Good Point.  In my experience, though, I never build SLI for someone else.  My standard is to keep everything about the machine and operating system as simple as possible. It lessens those calls that stuff doesn't work when I am on my time off.  And the airflow in this Fractal series is good enough it will never throttle with just a single card.


----------



## Sp33d Junki3 (Nov 3, 2016)

silapakorn said:


> Only two 3.5" drive bays are not enough for me, especially nowadays that games are 50+ GB.
> I hate that they remove 5.2" drive bays and replace them with nothing. What a waste of space.


You have 3x 2.5" space to fit 1TB SSD. Plenty for games. 
The 5.25" bays no one really uses them. It is not wasted space, it gives clear direct airflow for fans and rads to fit 360 in front. 
It is same style as Define S, NZXT S340 and many others like it. If you want optical bay, R5 is close to it.


----------



## Ferrum Master (Nov 3, 2016)

Sp33d Junki3 said:


> The 5.25" bays no one really uses them



Completely agree... I even ditched 3.5inch drives for 2.5 ones. One SSD and one laptop leftover HDD for spammy data.


----------



## Caring1 (Nov 3, 2016)

MadsMagnus said:


> The problem isn't the bottom GPU though, it's the one that has limited air intake (PCIe 1)........ you need to have a side intake to make sure the cards don't throttle after X amount of time.


If the front fans are unobstructed, you don't need side fans, the air flow from them should be adequate to supply fresh air to all cards.


----------



## Jermelescu (Nov 7, 2016)

How's the noise reduction factor on this case?


----------



## Bjørgersson (Nov 11, 2016)

How quiet could those stock fans be?


----------



## Freelancer (Nov 25, 2016)

Hi all,

Is heat a concern for 3.5" drives without any airflow below the shroud?  I'm planning for a new PC and intend to use 1 SSD and 1 HD (maybe 2TB).


----------



## Kofoed (Nov 25, 2016)

Would you recommend this over the Corsair Carbide 400Q?

Thanks in advanced.


----------



## Bjørgersson (Nov 30, 2016)

- _Short task 1_
In the rows from the line with "Where should I click to: Open" up to and including the line with "(1364, 1000)", change "Task" to "Goal" and keep everything else the same.

- _Records for processing_
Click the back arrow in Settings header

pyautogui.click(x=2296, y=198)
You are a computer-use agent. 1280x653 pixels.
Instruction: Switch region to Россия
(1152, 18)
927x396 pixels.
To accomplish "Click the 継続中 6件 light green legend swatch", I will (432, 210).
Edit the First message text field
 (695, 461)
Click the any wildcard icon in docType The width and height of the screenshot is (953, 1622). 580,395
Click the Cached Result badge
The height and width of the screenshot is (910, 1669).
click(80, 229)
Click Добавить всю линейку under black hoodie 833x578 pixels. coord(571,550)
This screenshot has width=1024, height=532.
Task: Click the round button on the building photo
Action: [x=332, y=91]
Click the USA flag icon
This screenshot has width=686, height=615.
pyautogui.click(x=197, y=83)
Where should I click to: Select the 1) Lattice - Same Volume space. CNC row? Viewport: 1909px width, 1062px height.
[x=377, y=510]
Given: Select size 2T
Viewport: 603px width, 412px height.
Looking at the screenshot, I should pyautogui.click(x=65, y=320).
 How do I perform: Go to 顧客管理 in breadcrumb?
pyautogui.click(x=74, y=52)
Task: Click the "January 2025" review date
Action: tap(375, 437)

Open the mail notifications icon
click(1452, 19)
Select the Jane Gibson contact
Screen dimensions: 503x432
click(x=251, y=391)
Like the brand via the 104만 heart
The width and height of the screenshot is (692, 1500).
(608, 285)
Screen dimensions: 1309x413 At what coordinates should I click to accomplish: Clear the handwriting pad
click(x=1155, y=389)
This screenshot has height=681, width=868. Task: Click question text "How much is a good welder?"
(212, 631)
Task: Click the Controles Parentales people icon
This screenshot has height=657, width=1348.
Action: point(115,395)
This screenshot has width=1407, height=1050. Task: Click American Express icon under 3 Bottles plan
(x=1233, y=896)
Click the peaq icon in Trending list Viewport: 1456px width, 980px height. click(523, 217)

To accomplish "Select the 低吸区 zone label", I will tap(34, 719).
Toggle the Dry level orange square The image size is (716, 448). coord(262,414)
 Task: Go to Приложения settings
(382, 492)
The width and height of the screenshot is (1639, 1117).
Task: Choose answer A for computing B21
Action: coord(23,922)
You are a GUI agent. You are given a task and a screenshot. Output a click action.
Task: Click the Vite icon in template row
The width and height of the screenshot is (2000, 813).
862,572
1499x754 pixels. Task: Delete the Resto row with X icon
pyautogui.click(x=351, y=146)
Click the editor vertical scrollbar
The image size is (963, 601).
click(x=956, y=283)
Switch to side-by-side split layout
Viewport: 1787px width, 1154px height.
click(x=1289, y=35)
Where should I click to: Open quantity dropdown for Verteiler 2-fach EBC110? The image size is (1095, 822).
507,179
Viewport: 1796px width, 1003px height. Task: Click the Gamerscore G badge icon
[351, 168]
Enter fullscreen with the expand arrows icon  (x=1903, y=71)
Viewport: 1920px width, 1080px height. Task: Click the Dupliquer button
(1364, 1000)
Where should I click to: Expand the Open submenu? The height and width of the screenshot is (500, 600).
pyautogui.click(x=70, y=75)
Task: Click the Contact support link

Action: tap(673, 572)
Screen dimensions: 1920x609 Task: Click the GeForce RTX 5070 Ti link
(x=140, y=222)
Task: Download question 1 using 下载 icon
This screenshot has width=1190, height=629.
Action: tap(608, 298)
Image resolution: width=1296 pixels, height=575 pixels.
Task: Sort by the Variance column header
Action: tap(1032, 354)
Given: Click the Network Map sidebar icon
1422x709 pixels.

- _Short task 2_
List the usernames shown in the headings above posts in the forum thread about the case, each name once.

- _Full answer 1_
Where should I click to: Open quantity dropdown for Verteiler 2-fach EBC110? The image size is (1095, 822).
507,179
Viewport: 1796px width, 1003px height. Goal: Click the Gamerscore G badge icon
[351, 168]
Enter fullscreen with the expand arrows icon  (x=1903, y=71)
Viewport: 1920px width, 1080px height. Goal: Click the Dupliquer button
(1364, 1000)

- _Full answer 2_
Sp33d Junki3
Ferrum Master
Caring1
Jermelescu
Bjørgersson
Freelancer
Kofoed